Thursday, November 19, 2009
Green - Eyed Monsters Coming to Roost
Nothing like a little metaphor mixing to put a gal in a good mood. My attitude today has been less than stellar. It is time for a major shot of gratitude. Thanksgiving is coming up in a week and it is that time of year when we all sit around our cozy tables giving thanks for all of this year's pleasures. The table is decorated with gourds and a cornucopia, overflowing, symbolizing all that we have. Then the day after we scramble to stores to purchase more for loved ones because they do not have enough. Walking through the mall 3 weeks ago I was aghast to see Christmas decorations filling the aisles.

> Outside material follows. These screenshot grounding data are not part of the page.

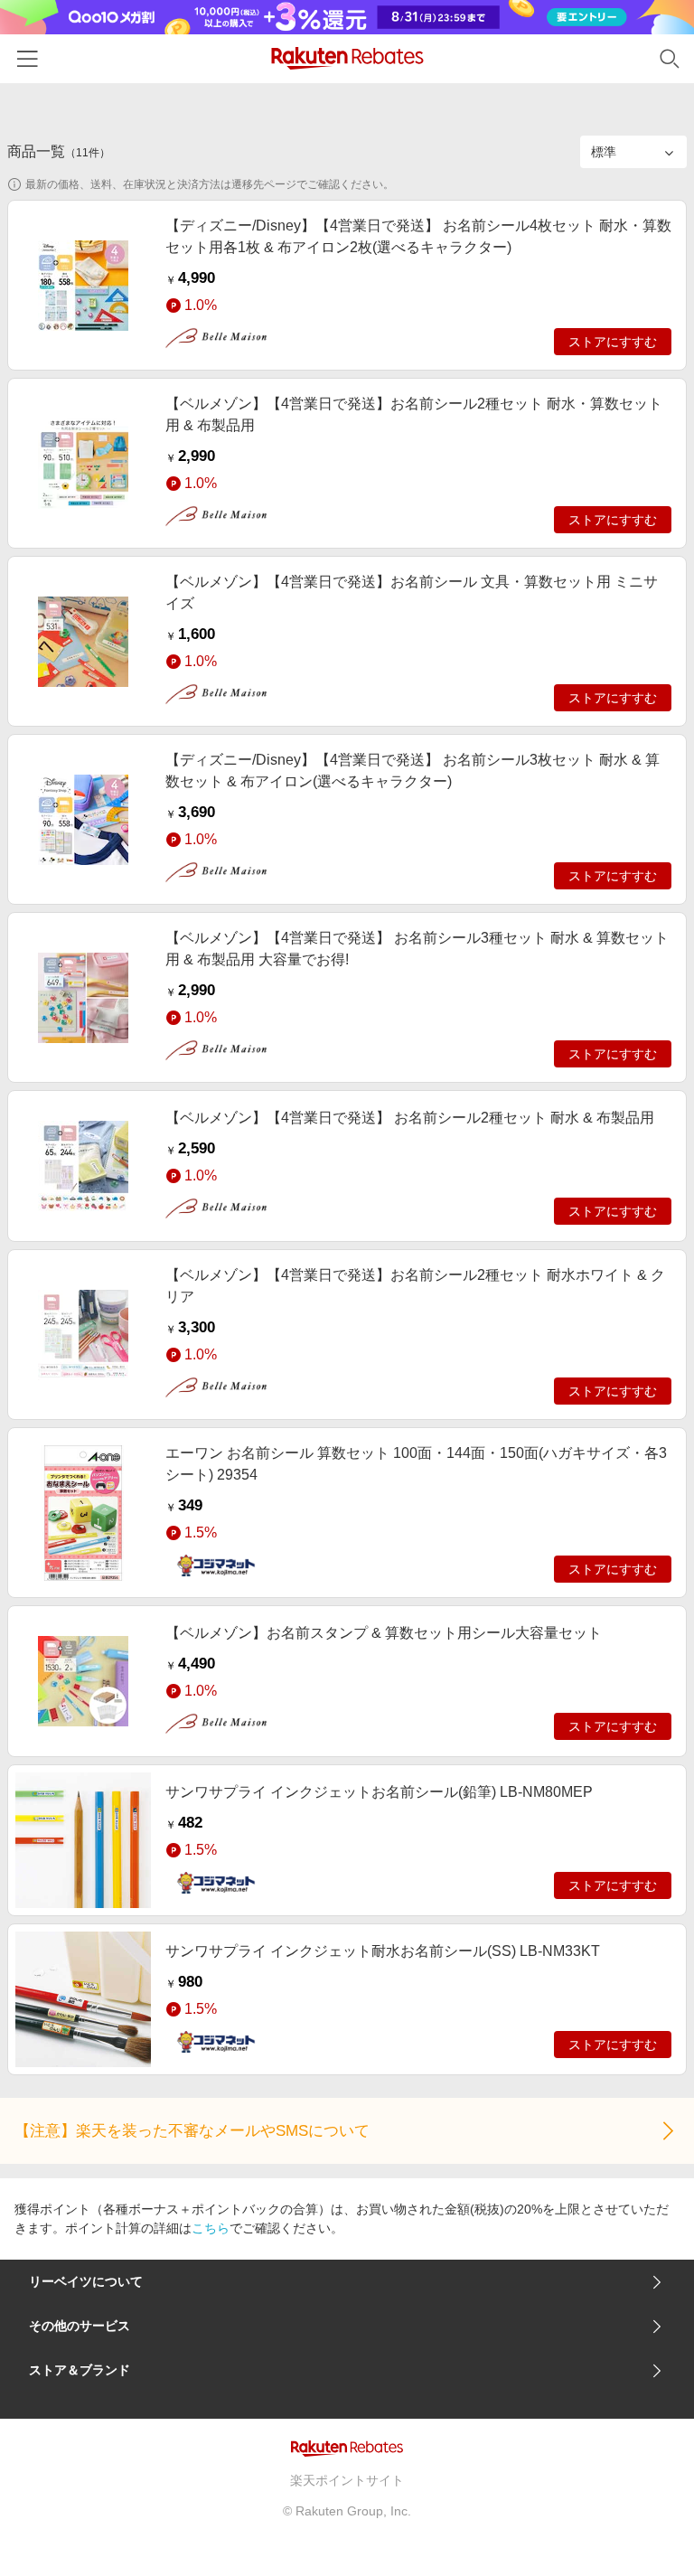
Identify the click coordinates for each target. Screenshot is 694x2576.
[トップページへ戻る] (347, 58)
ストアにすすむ (612, 341)
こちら (211, 2228)
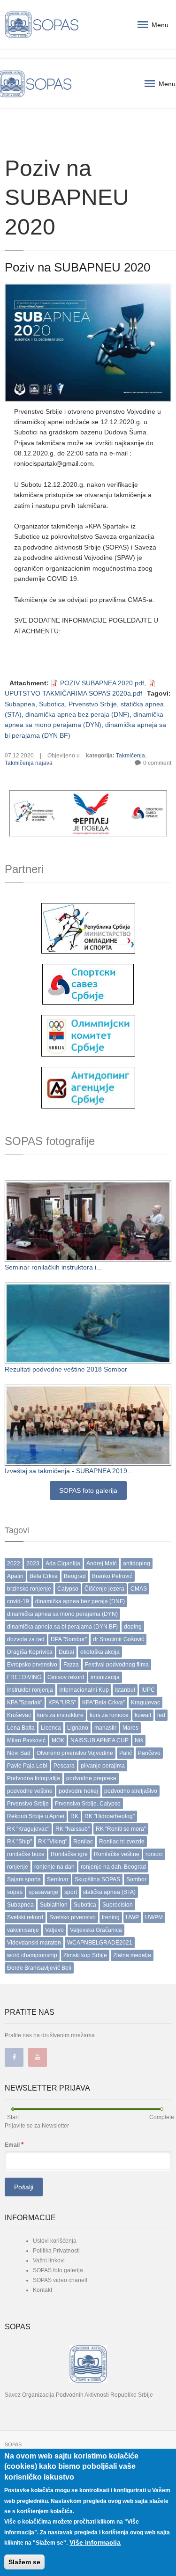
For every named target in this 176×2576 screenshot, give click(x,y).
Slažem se (24, 2562)
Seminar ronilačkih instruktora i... (53, 1267)
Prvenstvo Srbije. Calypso (88, 1803)
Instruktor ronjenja (30, 1690)
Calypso (67, 1588)
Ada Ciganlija (63, 1563)
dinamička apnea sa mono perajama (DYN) (62, 1614)
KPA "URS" (62, 1702)
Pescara (64, 1765)
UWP (132, 1917)
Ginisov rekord (65, 1677)
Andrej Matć (101, 1563)
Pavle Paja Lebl (27, 1765)
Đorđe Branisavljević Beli (39, 1968)
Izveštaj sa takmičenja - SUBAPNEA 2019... (69, 1471)
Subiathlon (54, 1904)
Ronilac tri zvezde (122, 1841)
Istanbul (125, 1690)
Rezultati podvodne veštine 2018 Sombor (66, 1369)
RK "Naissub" (72, 1829)
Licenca (51, 1728)
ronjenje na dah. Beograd (113, 1867)
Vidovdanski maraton (34, 1942)
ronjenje (17, 1867)
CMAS (138, 1588)
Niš (139, 1740)
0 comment (157, 763)
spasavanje (43, 1892)
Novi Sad (19, 1753)
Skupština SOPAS (97, 1879)
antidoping (136, 1563)
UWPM (154, 1917)
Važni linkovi (49, 2260)
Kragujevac (145, 1702)
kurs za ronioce (109, 1715)
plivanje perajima (103, 1765)
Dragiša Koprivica (30, 1652)
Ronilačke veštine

Gift ideas were displayed and trees were lit. Today I am looking at the balance in my checking account and I am not feeling grateful, nor in the holiday spirit. I am feeling quite alone, sitting in my apartment while my son is at work. The green - eyed monster has come to roost. This rather ugly creature has three heads and oozes slime from its rather large pores. It sees toddlers laughing as their parents are swooning in marital bliss. It sees women clothes shopping and stashing their goods in brand new shiny SUV's. Not that I want these things mind you, yet the grass is always greener on the other side of the bridge. Maybe, though I could cut myself a little slack. It is tough being a single mom trying to put herself through school, commuting over two hours a day at a challenging school. It is hard to find time to do dishes and pay bills and grocery shop, especially when the money just isn't there. Maybe if I could just hang out with the green - lipped monster for say 10 minutes, have a cup of tea, then politely ask her to hit the yellow brick road, these feelings of jealousy will pass. Then I can sit down, write a gratitude list and call a friend. Maybe then I can reach out to be of service to someone who is worse off, who doesn't have an incredible connection of fabulous friends and a semester of challenging enlightening classes. Maybe just by writing this, the mood will shift and I will realize that I do have so much to be grateful for, my home, my family, my animals, and daily gifts that runneth over. Ok Green - toed demon, take a hike.